Abstract

The syntheses and crystal structures of the monopotassium salts of difluorinated and tri/perfluorinated trimesic acid (1,3,5-benzenetricarboxylic acid ≡ H3BTC) are presented, namely, K(H2 dF-BTC) ( Fdd2, Z = 16) and K(H2 pF-BTC) ( Cc, Z = 4). For the first time, together with already known K(H2 mF-BTC), all fluorination degrees of trimesic acid are accessible and can be used for a systematic study of the influence of fluorination on the stability of the resulting coordination polymers and metal-organic frameworks (MOFs). The monopotassium salts show a decreasing (chemical) stability in water upon heating, as well as a decreasing thermal stability, as evidenced by differential scanning calorimetry/thermogravimetric analysis (DSC/TGA). A similar decreasing thermal stability is found for two series of isostructural coordination polymers (UHM-33 topology: ∞2[Cu2(L)2(DMA)2]·2DMA with L2- = H mF-BTC2- and H dF-BTC2-) and MOFs (∞3[Ba(L)(H2O)2]·1/2H2O with L2- = HBTC2-, H mF-BTC2- and H dF-BTC2-). Remarkably, while the decomposition temperatures decrease with increasing fluorination of the linker, the releasing temperatures for embedded solvent molecules (DMA and H2O, respectively) increase.

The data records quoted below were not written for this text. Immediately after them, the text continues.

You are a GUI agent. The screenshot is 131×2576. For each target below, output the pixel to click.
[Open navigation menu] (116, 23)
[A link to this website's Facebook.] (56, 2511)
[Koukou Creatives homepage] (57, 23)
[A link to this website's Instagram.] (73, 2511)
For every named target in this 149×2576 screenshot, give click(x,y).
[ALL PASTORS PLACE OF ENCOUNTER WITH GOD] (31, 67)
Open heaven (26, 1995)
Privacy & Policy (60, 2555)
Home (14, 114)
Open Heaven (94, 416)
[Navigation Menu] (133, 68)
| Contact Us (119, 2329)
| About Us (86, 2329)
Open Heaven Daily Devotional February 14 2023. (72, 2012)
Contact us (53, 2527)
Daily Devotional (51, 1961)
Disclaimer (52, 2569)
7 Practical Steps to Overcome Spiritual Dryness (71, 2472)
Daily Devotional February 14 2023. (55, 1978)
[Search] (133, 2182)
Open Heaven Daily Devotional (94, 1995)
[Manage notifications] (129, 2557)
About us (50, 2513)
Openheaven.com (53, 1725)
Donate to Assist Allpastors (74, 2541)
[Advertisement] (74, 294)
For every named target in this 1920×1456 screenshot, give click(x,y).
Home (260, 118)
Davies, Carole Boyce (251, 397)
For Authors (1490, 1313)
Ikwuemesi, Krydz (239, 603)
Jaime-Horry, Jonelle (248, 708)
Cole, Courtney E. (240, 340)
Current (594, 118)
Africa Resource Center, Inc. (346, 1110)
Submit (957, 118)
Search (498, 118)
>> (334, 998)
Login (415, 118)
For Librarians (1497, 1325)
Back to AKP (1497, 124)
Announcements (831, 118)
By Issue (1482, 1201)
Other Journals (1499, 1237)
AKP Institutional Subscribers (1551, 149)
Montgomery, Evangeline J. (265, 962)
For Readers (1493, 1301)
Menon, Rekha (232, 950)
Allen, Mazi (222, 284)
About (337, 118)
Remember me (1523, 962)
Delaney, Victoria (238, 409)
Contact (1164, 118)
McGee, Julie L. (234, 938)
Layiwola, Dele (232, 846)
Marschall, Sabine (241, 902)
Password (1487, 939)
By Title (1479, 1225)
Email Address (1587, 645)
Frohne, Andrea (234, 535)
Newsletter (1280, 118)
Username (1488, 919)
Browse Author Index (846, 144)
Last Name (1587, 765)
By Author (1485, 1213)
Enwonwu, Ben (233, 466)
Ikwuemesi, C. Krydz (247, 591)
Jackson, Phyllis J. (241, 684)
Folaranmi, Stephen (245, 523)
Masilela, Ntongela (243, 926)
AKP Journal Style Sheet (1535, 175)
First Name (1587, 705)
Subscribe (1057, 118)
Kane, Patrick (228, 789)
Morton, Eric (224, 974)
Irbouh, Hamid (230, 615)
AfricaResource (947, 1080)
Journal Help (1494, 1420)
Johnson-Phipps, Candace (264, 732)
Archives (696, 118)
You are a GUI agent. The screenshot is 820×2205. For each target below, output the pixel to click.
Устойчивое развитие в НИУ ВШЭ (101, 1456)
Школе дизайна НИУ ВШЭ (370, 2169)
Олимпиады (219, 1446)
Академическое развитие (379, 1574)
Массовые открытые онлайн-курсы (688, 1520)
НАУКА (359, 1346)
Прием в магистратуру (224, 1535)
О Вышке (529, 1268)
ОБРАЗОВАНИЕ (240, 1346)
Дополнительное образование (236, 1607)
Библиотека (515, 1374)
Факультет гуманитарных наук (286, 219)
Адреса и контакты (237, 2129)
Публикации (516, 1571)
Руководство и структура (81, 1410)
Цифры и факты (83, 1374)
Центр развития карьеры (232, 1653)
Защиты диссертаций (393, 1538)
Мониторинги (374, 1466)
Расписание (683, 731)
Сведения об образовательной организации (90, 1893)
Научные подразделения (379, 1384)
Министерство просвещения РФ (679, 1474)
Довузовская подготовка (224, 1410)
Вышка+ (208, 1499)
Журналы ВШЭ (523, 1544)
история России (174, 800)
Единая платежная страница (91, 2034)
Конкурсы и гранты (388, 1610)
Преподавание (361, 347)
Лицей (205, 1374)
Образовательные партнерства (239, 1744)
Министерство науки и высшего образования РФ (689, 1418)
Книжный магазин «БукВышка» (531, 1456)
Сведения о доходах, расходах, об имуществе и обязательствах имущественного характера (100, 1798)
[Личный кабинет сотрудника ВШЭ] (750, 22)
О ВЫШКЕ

To identify possible candidates for the synthesis of isostructural coordination polymers and MOFs with BTC3- ligands with different degrees of fluorination, a database-adapted approach was developed, which utilizes the increased torsion angle between the carboxylate groups and the phenyl rings in these materials as a structure-determining parameter.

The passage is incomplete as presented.